TASK ITEM: Starting at the top of the listing below, copy each line exactly, stopping after the line that contains "404 (462, 1410)".

DATA FOR THE TASK:
--- START ---

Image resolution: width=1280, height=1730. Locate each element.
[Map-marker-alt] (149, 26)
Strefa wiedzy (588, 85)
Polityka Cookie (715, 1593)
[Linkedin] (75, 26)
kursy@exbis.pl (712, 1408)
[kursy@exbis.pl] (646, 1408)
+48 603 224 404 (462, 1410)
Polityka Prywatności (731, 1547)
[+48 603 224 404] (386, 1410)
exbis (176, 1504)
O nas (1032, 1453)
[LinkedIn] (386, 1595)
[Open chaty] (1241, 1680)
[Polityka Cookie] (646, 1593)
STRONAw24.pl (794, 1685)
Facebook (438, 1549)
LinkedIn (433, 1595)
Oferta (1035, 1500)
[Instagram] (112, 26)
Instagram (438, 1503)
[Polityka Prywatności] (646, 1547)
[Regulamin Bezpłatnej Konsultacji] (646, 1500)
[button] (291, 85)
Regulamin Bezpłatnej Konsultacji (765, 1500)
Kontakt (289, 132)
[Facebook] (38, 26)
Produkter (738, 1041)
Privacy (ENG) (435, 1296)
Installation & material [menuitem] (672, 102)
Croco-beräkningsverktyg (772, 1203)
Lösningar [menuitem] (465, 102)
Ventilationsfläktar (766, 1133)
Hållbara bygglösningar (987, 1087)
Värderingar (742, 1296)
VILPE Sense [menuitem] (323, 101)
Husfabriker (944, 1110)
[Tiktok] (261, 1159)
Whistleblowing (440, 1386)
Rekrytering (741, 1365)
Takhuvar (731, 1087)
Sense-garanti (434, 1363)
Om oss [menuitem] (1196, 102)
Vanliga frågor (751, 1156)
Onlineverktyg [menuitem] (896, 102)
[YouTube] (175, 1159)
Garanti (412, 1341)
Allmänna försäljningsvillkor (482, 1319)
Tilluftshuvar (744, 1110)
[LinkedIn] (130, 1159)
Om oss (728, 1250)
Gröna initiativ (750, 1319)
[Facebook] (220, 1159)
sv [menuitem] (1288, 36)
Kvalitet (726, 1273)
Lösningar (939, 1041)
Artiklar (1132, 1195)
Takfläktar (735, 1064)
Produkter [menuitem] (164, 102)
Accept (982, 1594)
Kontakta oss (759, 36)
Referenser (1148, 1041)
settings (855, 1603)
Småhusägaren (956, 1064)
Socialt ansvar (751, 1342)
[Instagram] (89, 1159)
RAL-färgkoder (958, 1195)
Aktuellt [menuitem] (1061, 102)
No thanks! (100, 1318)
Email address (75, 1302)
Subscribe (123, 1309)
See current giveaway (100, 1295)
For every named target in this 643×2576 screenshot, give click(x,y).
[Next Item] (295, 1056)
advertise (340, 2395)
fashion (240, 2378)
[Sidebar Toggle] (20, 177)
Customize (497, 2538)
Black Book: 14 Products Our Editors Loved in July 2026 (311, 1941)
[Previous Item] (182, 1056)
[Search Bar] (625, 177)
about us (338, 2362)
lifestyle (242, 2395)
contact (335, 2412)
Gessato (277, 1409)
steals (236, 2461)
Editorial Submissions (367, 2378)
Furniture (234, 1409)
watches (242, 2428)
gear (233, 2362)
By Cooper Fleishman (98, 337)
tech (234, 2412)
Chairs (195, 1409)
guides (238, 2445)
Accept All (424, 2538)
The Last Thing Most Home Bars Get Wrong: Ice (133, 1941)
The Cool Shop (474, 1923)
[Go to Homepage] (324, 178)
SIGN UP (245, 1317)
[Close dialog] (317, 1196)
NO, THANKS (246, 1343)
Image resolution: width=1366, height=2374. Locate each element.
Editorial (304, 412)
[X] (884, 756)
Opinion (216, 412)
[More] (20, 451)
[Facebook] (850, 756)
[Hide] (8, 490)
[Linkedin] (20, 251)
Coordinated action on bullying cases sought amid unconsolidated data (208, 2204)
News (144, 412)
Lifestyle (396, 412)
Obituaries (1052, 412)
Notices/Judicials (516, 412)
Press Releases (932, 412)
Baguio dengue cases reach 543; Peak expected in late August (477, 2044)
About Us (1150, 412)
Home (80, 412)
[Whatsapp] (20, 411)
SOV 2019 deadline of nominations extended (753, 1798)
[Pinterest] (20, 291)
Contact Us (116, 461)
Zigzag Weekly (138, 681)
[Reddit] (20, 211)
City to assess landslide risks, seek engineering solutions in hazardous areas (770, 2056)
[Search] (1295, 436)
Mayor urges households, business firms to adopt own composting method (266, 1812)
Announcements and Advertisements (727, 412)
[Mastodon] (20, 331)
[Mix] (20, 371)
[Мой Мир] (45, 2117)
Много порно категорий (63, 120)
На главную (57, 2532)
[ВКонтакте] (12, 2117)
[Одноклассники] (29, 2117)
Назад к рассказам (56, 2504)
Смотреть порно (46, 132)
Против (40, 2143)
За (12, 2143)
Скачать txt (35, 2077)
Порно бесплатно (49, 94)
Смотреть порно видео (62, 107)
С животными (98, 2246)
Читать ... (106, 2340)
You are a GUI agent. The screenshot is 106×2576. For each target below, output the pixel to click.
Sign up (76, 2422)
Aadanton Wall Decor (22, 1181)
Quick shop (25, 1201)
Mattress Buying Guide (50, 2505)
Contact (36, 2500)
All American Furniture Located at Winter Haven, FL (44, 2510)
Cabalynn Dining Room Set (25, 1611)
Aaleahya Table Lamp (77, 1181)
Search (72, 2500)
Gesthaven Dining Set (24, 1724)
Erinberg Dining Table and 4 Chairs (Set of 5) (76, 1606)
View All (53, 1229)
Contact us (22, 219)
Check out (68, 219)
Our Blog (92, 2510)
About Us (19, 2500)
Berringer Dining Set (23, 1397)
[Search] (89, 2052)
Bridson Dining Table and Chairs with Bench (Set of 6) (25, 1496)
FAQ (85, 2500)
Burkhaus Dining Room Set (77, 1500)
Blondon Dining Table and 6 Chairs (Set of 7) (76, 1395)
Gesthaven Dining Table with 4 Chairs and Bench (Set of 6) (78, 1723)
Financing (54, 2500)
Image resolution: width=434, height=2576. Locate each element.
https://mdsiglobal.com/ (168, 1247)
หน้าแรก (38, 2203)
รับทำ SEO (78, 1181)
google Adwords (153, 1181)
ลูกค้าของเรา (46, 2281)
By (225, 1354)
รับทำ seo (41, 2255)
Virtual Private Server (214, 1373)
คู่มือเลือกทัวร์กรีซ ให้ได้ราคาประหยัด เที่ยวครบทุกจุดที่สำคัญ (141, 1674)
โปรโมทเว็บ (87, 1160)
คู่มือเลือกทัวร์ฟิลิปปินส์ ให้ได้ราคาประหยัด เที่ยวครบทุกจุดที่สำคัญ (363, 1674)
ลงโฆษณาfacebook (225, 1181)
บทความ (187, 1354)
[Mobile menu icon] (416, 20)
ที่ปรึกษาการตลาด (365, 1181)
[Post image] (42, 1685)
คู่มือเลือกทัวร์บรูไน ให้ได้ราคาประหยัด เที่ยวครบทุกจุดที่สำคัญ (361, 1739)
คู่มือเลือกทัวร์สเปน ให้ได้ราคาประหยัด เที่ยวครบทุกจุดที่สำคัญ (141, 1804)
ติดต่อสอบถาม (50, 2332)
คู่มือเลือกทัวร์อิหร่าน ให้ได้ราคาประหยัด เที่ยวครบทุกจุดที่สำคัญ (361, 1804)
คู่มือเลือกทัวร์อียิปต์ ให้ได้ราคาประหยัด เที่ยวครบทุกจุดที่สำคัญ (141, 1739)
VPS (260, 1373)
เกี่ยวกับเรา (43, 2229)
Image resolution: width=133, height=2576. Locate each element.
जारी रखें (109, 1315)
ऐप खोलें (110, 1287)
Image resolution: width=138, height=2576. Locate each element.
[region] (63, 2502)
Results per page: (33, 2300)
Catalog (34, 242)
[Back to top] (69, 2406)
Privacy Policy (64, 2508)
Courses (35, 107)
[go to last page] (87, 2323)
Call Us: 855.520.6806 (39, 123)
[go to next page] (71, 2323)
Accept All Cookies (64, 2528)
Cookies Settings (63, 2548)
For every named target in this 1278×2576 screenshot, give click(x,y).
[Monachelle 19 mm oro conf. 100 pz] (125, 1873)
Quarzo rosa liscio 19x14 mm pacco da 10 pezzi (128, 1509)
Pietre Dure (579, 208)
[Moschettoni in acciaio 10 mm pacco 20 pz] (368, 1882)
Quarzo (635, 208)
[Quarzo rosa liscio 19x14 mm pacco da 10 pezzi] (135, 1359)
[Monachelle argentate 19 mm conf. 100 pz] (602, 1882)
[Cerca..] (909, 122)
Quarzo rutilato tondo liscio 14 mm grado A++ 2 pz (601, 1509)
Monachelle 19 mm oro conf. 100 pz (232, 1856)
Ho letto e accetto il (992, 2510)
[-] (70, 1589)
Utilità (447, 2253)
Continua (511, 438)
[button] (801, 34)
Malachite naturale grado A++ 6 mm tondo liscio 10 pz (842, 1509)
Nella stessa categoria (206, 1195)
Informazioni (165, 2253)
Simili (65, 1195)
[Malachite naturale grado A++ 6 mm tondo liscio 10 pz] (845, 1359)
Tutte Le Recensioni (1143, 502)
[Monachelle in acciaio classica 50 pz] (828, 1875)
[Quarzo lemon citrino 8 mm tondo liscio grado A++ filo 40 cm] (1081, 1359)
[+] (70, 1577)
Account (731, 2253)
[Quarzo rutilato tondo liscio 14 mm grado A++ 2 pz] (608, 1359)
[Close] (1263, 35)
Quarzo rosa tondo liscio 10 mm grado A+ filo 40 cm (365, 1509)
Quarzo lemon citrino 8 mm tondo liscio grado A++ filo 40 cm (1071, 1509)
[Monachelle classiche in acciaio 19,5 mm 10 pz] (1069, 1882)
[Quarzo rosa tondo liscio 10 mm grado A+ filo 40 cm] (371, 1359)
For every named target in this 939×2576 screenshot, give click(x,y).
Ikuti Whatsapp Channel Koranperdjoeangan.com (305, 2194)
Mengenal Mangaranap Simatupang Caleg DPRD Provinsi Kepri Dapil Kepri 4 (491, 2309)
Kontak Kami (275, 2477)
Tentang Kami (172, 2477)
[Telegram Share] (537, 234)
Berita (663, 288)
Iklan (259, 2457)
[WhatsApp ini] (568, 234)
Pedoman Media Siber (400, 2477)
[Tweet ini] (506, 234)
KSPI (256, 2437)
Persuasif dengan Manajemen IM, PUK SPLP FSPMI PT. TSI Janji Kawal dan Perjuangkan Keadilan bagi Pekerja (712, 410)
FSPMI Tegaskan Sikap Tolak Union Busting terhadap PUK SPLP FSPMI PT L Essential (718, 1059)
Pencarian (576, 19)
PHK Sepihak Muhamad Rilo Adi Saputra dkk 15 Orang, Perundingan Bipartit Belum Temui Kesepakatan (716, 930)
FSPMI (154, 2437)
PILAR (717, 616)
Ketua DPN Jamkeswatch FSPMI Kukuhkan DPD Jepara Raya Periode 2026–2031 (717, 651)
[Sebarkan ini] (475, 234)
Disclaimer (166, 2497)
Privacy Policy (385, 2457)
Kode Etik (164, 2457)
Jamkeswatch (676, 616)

--- END ---

RESPONSE TO THE TASK:
Image resolution: width=1280, height=1730. Locate each element.
[Map-marker-alt] (149, 26)
Strefa wiedzy (588, 85)
Polityka Cookie (715, 1593)
[Linkedin] (75, 26)
kursy@exbis.pl (712, 1408)
[kursy@exbis.pl] (646, 1408)
+48 603 224 404 (462, 1410)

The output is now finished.